DAILY FILM DOSE: A Daily Film Appreciation and Review Blog: Harakiri

Wednesday 9 November 2011

Harakiri

Harakiri (1962) dir. Masaki Kobayashi
Starring: Tatsuya Nakadai, Akira Ishihama, Shima Iwashita, TetsurĂ´ Tanba, Masao Mishima

***½

By Alan Bacchus

What can we possibly expect from a film entitled Harakiri, that terrible act of ritual suicide that brings honour in death to dishonoured Japanese samurai? It promises to be a grisly movie, and indeed in the opening we’re witness to a gruesome botched suicide. It’s a horrific scene, which sets up Kobayashi's intriguing story of redemption and revenge.

Harakiri finds Hanshiro Tsugumo, a wandering ex-Samurai (aka Ronin), arriving at the estate of the wealthy Iyi clan looking to commit suicide via harakiri in their honourable courtyard. To the clan leader the visit reminds him of a similar request from a younger man, Motome Chijiiwa, who, like Hanshiro, wanted to die by his own sword in their courtyard. Unfortunately, Motome's death, as told by the elder, was less than honourable – a grisly, drawn-out death due to his dull 'bamboo' blade, a fact that does not sit well with Hanshiro.
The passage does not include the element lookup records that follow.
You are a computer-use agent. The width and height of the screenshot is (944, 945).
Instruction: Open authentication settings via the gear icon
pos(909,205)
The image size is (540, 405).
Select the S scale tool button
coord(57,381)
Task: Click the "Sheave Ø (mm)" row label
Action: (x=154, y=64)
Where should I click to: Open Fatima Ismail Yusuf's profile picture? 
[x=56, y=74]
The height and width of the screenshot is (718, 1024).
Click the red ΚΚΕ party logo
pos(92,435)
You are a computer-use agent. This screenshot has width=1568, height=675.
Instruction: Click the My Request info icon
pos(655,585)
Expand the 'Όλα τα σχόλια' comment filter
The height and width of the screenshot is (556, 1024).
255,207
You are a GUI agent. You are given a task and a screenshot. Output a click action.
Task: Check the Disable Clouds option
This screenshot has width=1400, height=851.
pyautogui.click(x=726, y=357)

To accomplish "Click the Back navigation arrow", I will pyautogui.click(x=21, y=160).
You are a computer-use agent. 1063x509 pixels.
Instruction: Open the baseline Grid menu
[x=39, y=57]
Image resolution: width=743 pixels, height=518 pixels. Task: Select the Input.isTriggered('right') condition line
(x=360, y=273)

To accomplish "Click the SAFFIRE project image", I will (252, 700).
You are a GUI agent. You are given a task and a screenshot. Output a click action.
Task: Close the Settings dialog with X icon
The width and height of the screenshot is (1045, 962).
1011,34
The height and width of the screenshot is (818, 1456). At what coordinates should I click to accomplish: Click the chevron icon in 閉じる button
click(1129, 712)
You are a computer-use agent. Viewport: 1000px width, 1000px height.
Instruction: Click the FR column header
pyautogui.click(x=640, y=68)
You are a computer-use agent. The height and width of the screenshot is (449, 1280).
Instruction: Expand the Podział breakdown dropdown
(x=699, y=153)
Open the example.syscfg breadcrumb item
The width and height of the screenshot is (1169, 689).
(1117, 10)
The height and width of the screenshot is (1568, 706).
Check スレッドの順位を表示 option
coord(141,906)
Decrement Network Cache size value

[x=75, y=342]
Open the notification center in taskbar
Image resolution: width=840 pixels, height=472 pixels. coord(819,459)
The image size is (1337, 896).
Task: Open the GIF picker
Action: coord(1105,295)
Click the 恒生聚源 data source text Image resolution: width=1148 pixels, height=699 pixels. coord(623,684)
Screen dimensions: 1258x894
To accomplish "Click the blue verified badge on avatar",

Recalling the flashback structures of Rashomon, Citizen Kane and All About Eve, for most of the film the backstory of Motome is revealed while Hanshiro is sitting down in the courtyard recounting his story to the elders. As we learn the details of how Hanshiro came to be at the same place as Motome, Kobayashi opens up his remarkably tragic story – the fall of a once-great warrior clan, victims of the country's dismissal of its warrior heroes, the Samurai, who, as with Ronin, in their obsolescence would resort to such painful forms of self-mutilation.

The film, which won the Grand Jury Prize at Cannes, has been hailed as one of the great films made during this 'Golden Age' of Japanese cinema, a time of Kurosawa, Ozu, Mizoguchi and Ichikawa. Thematically, the film is filled with Japanese cultural touchstones of death, dishonour, authority and rituals, themes that connect the feudal system to the then state of Japanese politics in the post-war period.

The modern metaphors require some digging or knowledge of Japanese political and cultural history, but the pain and suffering inflicted on Motome, and Hanshiro's innate need for vengeance, resonate loudly.

Harakiri was made in 1962, arguably one of the greatest periods of cinematography in film history. It comes at the end of the black and white era, when cinematographers absolutely mastered the medium. In comparison to the lesser quality colour film stock at the time, a film like Harakiri stands out as a masterwork of visual art.

Kobayashi's use of his 2.35:1 widescreen frame is maximized, using wide angle lenses and deep-focus photography to open up the audience to the world in his frames. The exacting nature of the lighting complements the precise camera movements. Kobayashi's elegant camera creeps in and out of his characters, expressing all the intrigue and suspense of the film's clever plotting while expressing the heightened emotions of the characters.

It's a long picture, running two hours and fifteen minutes, but by the final bloody fight scene at the end, which pits Hanshiro against the entire Iyi clan, the film pays off with maximum flare. It’s an awesome display of carnage, as bloody-lust satisfying as any of the great action sequences in Akira Kurosawa's oeuvre (i.e., Sanjuro, Seven Samurai, Ran).

Harakiri is available on Blu-ray from The Criterion Collection.